▽

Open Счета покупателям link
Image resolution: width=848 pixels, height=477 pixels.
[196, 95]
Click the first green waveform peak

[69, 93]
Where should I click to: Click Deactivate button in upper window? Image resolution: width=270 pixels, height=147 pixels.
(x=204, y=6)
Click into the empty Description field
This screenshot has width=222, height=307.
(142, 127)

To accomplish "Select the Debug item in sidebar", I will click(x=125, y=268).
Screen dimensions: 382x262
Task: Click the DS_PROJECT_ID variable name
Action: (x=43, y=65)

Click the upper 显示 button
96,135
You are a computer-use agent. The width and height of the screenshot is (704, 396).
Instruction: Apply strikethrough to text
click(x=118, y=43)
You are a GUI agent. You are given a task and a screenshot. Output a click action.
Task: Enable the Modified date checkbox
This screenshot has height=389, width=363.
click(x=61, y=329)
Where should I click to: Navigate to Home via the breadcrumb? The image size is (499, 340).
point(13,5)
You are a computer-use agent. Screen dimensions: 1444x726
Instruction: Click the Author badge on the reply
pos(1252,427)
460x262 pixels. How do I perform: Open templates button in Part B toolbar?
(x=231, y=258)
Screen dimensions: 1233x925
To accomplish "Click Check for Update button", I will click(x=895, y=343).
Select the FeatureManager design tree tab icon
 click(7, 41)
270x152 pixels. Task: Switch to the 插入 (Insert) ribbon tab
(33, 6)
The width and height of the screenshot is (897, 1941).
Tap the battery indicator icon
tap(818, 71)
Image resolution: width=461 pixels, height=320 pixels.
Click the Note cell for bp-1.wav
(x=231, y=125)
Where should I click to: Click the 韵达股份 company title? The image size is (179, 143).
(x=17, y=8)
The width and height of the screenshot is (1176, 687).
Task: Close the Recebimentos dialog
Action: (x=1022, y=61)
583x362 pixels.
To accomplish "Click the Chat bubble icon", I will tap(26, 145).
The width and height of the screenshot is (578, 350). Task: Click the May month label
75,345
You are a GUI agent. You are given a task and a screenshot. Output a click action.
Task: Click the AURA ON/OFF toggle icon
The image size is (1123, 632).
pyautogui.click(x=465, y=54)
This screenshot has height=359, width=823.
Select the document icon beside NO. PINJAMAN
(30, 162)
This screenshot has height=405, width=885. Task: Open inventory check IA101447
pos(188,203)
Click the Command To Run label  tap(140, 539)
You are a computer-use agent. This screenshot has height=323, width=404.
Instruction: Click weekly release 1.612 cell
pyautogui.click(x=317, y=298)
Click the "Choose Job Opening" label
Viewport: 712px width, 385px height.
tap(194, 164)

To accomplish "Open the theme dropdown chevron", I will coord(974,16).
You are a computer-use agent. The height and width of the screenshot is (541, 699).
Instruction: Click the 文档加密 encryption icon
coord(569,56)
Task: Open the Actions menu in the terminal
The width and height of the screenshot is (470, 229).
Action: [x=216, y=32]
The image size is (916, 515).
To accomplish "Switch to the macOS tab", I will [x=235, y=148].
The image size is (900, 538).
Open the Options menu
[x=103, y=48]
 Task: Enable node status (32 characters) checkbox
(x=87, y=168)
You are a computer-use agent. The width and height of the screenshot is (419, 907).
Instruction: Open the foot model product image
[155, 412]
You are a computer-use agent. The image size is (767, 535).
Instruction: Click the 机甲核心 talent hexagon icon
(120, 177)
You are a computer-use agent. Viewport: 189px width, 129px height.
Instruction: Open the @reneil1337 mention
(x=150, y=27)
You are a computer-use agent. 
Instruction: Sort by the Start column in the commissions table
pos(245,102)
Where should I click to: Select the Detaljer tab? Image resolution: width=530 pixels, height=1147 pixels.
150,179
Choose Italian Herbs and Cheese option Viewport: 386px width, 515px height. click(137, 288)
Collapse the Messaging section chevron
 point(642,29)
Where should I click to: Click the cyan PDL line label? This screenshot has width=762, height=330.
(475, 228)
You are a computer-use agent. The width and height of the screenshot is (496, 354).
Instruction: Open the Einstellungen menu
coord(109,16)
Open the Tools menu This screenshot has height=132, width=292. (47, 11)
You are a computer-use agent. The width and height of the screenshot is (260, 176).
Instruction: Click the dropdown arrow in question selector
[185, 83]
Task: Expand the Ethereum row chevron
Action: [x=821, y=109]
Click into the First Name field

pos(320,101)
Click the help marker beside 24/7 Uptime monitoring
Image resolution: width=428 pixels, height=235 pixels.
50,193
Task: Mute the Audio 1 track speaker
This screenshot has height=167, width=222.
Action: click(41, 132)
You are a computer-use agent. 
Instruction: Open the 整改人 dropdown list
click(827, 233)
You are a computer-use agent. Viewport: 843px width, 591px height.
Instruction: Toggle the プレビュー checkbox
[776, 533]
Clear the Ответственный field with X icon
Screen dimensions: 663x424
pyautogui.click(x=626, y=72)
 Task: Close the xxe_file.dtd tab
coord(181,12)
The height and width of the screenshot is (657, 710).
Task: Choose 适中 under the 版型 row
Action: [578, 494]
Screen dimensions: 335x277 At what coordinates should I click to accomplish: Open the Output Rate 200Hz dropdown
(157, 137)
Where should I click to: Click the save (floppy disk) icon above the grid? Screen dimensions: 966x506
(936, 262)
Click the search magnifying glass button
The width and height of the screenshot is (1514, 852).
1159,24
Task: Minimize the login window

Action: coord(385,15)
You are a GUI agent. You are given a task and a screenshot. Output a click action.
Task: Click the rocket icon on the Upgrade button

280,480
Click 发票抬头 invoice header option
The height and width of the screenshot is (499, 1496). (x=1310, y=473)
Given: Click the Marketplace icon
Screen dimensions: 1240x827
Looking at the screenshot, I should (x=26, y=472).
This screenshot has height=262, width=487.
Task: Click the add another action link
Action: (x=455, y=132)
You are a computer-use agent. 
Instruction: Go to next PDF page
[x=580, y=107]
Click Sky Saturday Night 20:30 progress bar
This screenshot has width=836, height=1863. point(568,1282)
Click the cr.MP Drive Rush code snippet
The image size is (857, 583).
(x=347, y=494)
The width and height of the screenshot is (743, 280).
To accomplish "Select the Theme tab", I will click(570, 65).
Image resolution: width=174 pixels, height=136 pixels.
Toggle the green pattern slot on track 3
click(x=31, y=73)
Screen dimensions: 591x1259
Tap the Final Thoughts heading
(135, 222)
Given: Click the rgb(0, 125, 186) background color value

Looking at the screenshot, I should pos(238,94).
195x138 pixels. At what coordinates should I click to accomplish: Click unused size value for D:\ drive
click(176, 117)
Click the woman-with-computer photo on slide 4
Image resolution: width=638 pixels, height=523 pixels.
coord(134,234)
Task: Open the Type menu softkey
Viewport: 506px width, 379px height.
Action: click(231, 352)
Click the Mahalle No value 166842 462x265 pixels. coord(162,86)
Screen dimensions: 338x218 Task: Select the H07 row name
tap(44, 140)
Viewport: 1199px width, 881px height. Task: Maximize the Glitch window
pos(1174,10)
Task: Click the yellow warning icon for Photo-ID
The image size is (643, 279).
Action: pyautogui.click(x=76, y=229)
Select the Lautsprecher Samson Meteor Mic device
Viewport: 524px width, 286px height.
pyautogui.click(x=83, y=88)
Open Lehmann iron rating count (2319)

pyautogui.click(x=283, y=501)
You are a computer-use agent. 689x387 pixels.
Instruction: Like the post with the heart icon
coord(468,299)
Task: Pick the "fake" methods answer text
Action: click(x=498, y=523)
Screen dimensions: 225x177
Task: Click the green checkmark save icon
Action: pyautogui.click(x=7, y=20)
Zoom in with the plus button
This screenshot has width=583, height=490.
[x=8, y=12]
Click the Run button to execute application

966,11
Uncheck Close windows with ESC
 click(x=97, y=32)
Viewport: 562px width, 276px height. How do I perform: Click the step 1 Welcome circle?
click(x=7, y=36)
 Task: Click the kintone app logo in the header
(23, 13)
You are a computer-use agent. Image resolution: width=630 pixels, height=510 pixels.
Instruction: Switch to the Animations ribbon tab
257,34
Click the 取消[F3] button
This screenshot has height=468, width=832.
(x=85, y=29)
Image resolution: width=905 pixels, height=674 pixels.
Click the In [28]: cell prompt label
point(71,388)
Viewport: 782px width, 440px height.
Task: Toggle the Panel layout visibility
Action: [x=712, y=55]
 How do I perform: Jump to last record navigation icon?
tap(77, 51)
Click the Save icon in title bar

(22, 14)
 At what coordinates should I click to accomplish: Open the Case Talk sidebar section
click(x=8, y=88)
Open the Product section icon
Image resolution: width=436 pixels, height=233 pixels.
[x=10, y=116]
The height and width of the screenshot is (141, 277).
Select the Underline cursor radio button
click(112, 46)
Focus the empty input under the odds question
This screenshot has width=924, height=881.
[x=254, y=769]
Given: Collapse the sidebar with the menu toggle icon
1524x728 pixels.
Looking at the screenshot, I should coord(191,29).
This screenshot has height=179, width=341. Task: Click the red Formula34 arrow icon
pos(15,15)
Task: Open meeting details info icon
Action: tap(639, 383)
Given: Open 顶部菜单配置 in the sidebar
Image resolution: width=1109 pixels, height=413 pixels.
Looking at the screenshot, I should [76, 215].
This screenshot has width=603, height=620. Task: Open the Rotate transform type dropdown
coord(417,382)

△

**WORK INSTRUCTIONS**
Once the line with "1524x728 pixels." is found, write out that line and every one after it through the last line of the records, exactly and with nothing else.

**ANSWER SECTION**
1524x728 pixels.
Looking at the screenshot, I should coord(191,29).
This screenshot has height=179, width=341. Task: Click the red Formula34 arrow icon
pos(15,15)
Task: Open meeting details info icon
Action: tap(639, 383)
Given: Open 顶部菜单配置 in the sidebar
Image resolution: width=1109 pixels, height=413 pixels.
Looking at the screenshot, I should [76, 215].
This screenshot has width=603, height=620. Task: Open the Rotate transform type dropdown
coord(417,382)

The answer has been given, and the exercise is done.